- [TÂCHE À FAIRE] Recopiez en entier l'extrait ci-dessous sur l'homosexualité et le DSM, sans rien y changer.

Pour ce qui est des éléments empiriques justifiant de toujours considérer l'homosexualité comme une maladie, ils sont assez pauvres. Mais ils sont pauvres dans le cas de presque toutes les maladies du DSM. Le diagnostic, je le répète, est surtout une affaire de culture psychiatrique. Personnellement, je ne connais qu'un seul argument empirique. Je n'ai pas le livre sous la main, mais dans "Handbook of Sexuel Assault" je me souviens d'avoir pris connaissance des études de comorbidité. Il ressortait que les paraphilies sont presque toutes fortement liées les unes aux autres. Lorsqu'une personne présente une paraphilie, elle a beaucoup plus de chance d'en présenter une autre. Ce lien statistique n'apparaissait pas avec les autres troubles mentaux. Sur ce terrain, l'homosexualité se comportait statistiquement comme toutes les autres paraphilies.
Toi aussi tu te fais la vie belle. J'ai pris des exemples extrêmes pour bien montrer que l'argument de Jean-François n'était pas recevable. Ce que mon argument démontre c'est simplement que le fait que quelque chose soit présent dans la nature n'en fait pas automatiquement une preuve de santé. En dernière analyse, la maladie est toujours quelque chose de naturel.««Citation:
D'abord, les comportements homosexuels dans la nature ne sont pas exclusifs. Ils apparaissent dans des conditions relativement circonscrites. Ensuite, la tuberculose, la peste et la rage aussi se retrouvent dans la nature. Est-ce moins pour autant moins des maladies?

- [Enregistrements conservés]
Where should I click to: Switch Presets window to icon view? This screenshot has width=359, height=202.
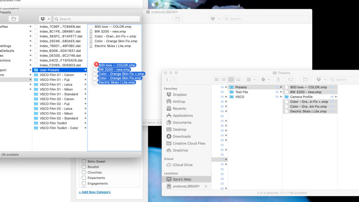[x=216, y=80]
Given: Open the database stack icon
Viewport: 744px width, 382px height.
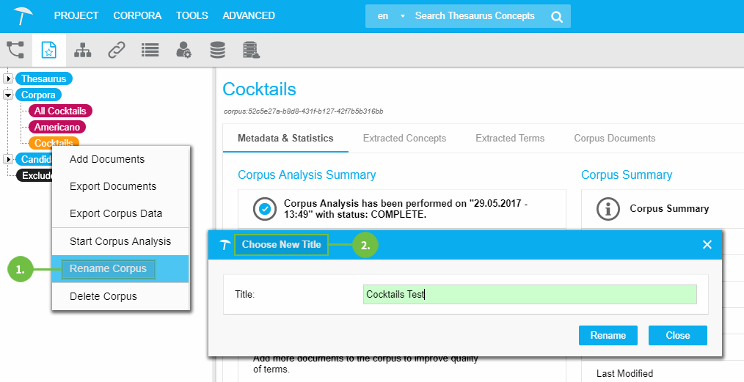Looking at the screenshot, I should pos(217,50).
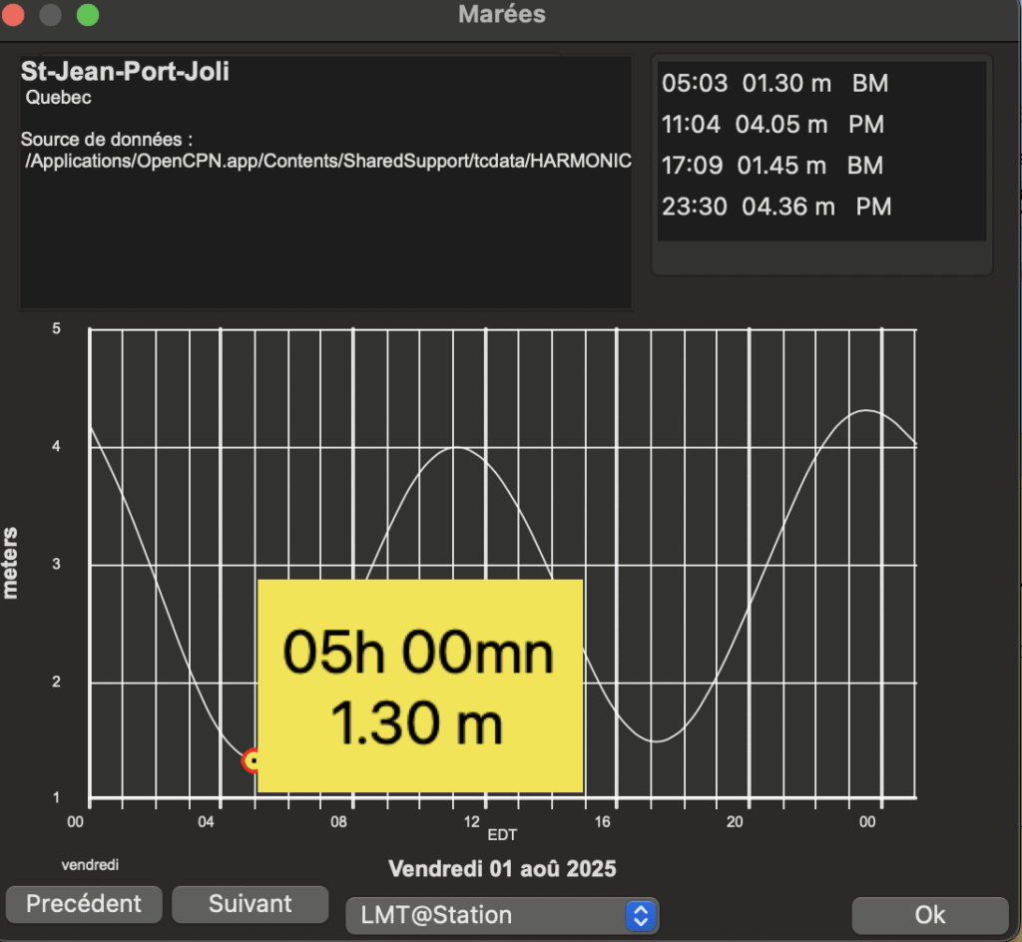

==

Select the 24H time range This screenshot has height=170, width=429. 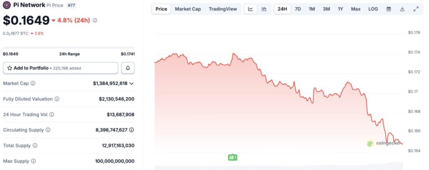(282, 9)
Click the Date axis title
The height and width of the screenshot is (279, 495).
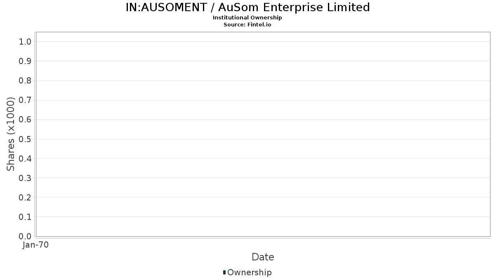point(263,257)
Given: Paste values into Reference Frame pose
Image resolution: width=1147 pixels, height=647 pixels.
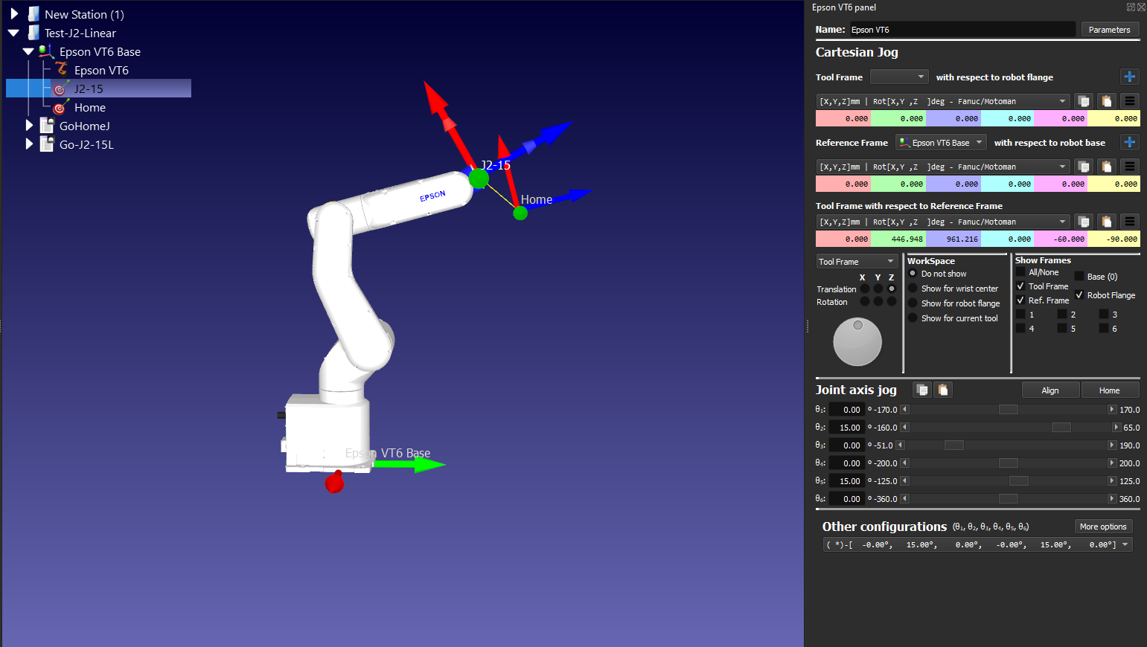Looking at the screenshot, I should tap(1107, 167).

---

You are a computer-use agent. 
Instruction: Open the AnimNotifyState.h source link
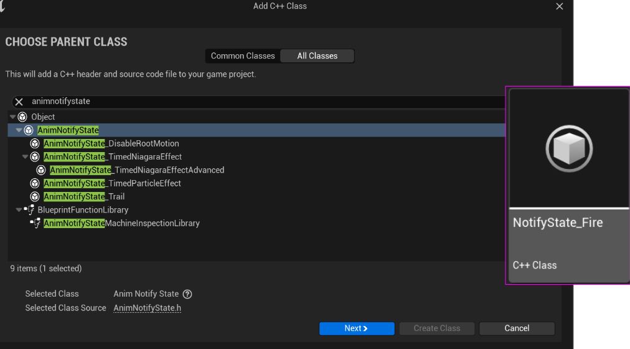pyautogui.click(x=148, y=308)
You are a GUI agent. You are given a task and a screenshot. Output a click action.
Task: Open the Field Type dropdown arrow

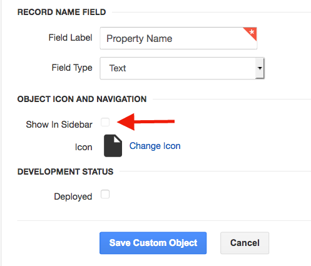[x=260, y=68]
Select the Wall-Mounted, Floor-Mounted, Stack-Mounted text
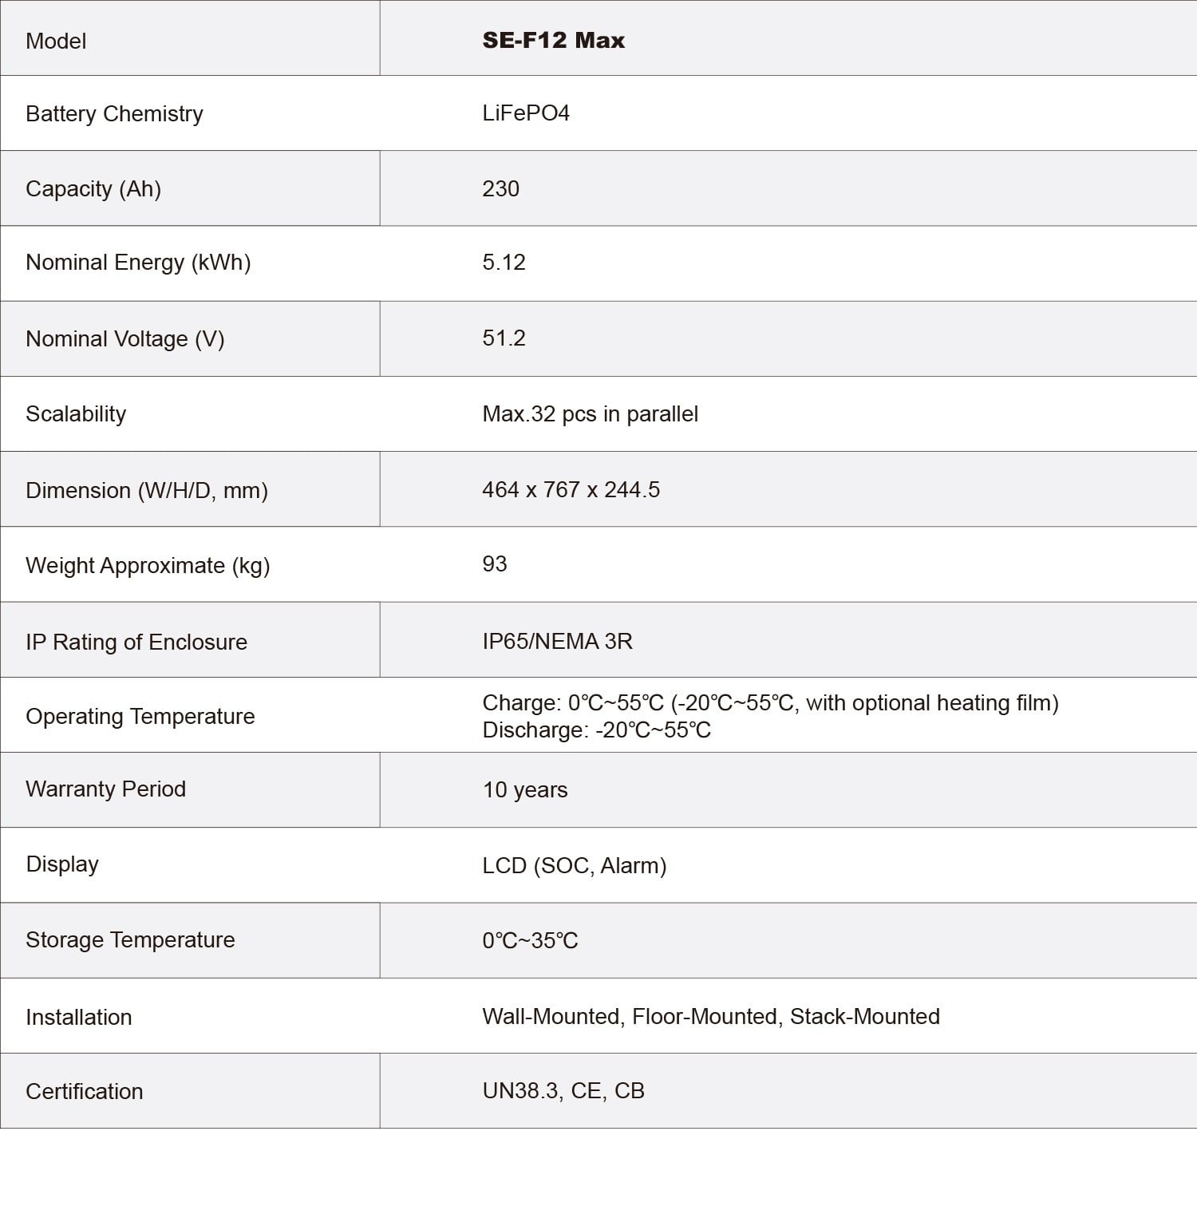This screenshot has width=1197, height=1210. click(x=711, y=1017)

- [RÉPONSE CI-DESSOUS]
Pour ce qui est des éléments empiriques justifiant de toujours considérer l'homosexualité comme une maladie, ils sont assez pauvres. Mais ils sont pauvres dans le cas de presque toutes les maladies du DSM. Le diagnostic, je le répète, est surtout une affaire de culture psychiatrique. Personnellement, je ne connais qu'un seul argument empirique. Je n'ai pas le livre sous la main, mais dans "Handbook of Sexuel Assault" je me souviens d'avoir pris connaissance des études de comorbidité. Il ressortait que les paraphilies sont presque toutes fortement liées les unes aux autres. Lorsqu'une personne présente une paraphilie, elle a beaucoup plus de chance d'en présenter une autre. Ce lien statistique n'apparaissait pas avec les autres troubles mentaux. Sur ce terrain, l'homosexualité se comportait statistiquement comme toutes les autres paraphilies.
Toi aussi tu te fais la vie belle. J'ai pris des exemples extrêmes pour bien montrer que l'argument de Jean-François n'était pas recevable. Ce que mon argument démontre c'est simplement que le fait que quelque chose soit présent dans la nature n'en fait pas automatiquement une preuve de santé. En dernière analyse, la maladie est toujours quelque chose de naturel.««Citation:
D'abord, les comportements homosexuels dans la nature ne sont pas exclusifs. Ils apparaissent dans des conditions relativement circonscrites. Ensuite, la tuberculose, la peste et la rage aussi se retrouvent dans la nature. Est-ce moins pour autant moins des maladies?